Information given ->
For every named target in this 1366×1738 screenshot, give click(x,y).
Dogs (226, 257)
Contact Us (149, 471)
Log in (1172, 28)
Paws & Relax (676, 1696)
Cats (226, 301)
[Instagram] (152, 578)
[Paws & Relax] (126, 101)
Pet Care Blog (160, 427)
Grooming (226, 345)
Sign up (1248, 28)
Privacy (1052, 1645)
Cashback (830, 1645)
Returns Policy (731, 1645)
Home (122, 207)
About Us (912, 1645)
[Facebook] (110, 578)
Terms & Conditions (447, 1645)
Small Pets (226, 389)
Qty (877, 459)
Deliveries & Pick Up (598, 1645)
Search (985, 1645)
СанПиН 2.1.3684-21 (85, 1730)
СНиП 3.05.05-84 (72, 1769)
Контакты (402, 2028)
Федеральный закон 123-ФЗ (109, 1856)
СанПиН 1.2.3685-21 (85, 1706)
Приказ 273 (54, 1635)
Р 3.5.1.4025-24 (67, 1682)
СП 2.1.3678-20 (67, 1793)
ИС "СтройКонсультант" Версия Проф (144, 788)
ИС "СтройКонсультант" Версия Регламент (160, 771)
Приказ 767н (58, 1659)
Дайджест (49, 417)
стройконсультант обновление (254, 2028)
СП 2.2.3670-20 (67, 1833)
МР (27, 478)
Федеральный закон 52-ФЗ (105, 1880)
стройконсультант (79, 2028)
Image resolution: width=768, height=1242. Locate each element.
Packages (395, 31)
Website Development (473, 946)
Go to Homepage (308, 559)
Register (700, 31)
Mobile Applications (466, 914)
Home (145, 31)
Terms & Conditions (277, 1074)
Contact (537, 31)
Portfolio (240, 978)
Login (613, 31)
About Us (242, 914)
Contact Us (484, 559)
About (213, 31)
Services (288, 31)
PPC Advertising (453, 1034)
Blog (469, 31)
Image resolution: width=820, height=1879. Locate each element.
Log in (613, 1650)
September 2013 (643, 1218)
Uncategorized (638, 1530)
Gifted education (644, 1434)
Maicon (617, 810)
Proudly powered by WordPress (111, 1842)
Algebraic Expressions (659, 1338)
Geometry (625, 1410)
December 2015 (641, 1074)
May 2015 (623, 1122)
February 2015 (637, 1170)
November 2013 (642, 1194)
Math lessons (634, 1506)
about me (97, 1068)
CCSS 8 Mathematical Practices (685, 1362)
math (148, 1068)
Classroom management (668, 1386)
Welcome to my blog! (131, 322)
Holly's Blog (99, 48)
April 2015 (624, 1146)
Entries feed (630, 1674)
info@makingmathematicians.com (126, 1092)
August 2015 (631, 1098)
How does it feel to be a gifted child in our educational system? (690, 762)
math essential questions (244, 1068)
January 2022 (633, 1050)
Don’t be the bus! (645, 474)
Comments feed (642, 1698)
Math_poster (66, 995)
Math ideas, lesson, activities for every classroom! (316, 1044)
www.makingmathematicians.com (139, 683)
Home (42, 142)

Task item -> Would you print all of the records exactly as they were given?

Answer to this problem ->
For every named target in this 1366×1738 screenshot, give click(x,y).
Dogs (226, 257)
Contact Us (149, 471)
Log in (1172, 28)
Paws & Relax (676, 1696)
Cats (226, 301)
[Instagram] (152, 578)
[Paws & Relax] (126, 101)
Pet Care Blog (160, 427)
Grooming (226, 345)
Sign up (1248, 28)
Privacy (1052, 1645)
Cashback (830, 1645)
Returns Policy (731, 1645)
Home (122, 207)
About Us (912, 1645)
[Facebook] (110, 578)
Terms & Conditions (447, 1645)
Small Pets (226, 389)
Qty (877, 459)
Deliveries & Pick Up (598, 1645)
Search (985, 1645)
СанПиН 2.1.3684-21 (85, 1730)
СНиП 3.05.05-84 (72, 1769)
Контакты (402, 2028)
Федеральный закон 123-ФЗ (109, 1856)
СанПиН 1.2.3685-21 (85, 1706)
Приказ 273 (54, 1635)
Р 3.5.1.4025-24 (67, 1682)
СП 2.1.3678-20 (67, 1793)
ИС "СтройКонсультант" Версия Проф (144, 788)
ИС "СтройКонсультант" Версия Регламент (160, 771)
Приказ 767н (58, 1659)
Дайджест (49, 417)
стройконсультант обновление (254, 2028)
СП 2.2.3670-20 (67, 1833)
МР (27, 478)
Федеральный закон 52-ФЗ (105, 1880)
стройконсультант (79, 2028)
Image resolution: width=768, height=1242. Locate each element.
Packages (395, 31)
Website Development (473, 946)
Go to Homepage (308, 559)
Register (700, 31)
Mobile Applications (466, 914)
Home (145, 31)
Terms & Conditions (277, 1074)
Contact (537, 31)
Portfolio (240, 978)
Login (613, 31)
About Us (242, 914)
Contact Us (484, 559)
About (213, 31)
Services (288, 31)
PPC Advertising (453, 1034)
Blog (469, 31)
Image resolution: width=820, height=1879. Locate each element.
Log in (613, 1650)
September 2013 (643, 1218)
Uncategorized (638, 1530)
Gifted education (644, 1434)
Maicon (617, 810)
Proudly powered by WordPress (111, 1842)
Algebraic Expressions (659, 1338)
Geometry (625, 1410)
December 2015 (641, 1074)
May 2015 (623, 1122)
February 2015 (637, 1170)
November 2013 (642, 1194)
Math lessons (634, 1506)
about me (97, 1068)
CCSS 8 Mathematical Practices (685, 1362)
math (148, 1068)
Classroom management (668, 1386)
Welcome to my blog! (131, 322)
Holly's Blog (99, 48)
April 2015 (624, 1146)
Entries feed (630, 1674)
info@makingmathematicians.com (126, 1092)
August 2015 (631, 1098)
How does it feel to be a gifted child in our educational system? (690, 762)
math essential questions (244, 1068)
January 2022 (633, 1050)
Don’t be the bus! (645, 474)
Comments feed (642, 1698)
Math_poster (66, 995)
Math ideas, lesson, activities for every classroom! (316, 1044)
www.makingmathematicians.com (139, 683)
Home (42, 142)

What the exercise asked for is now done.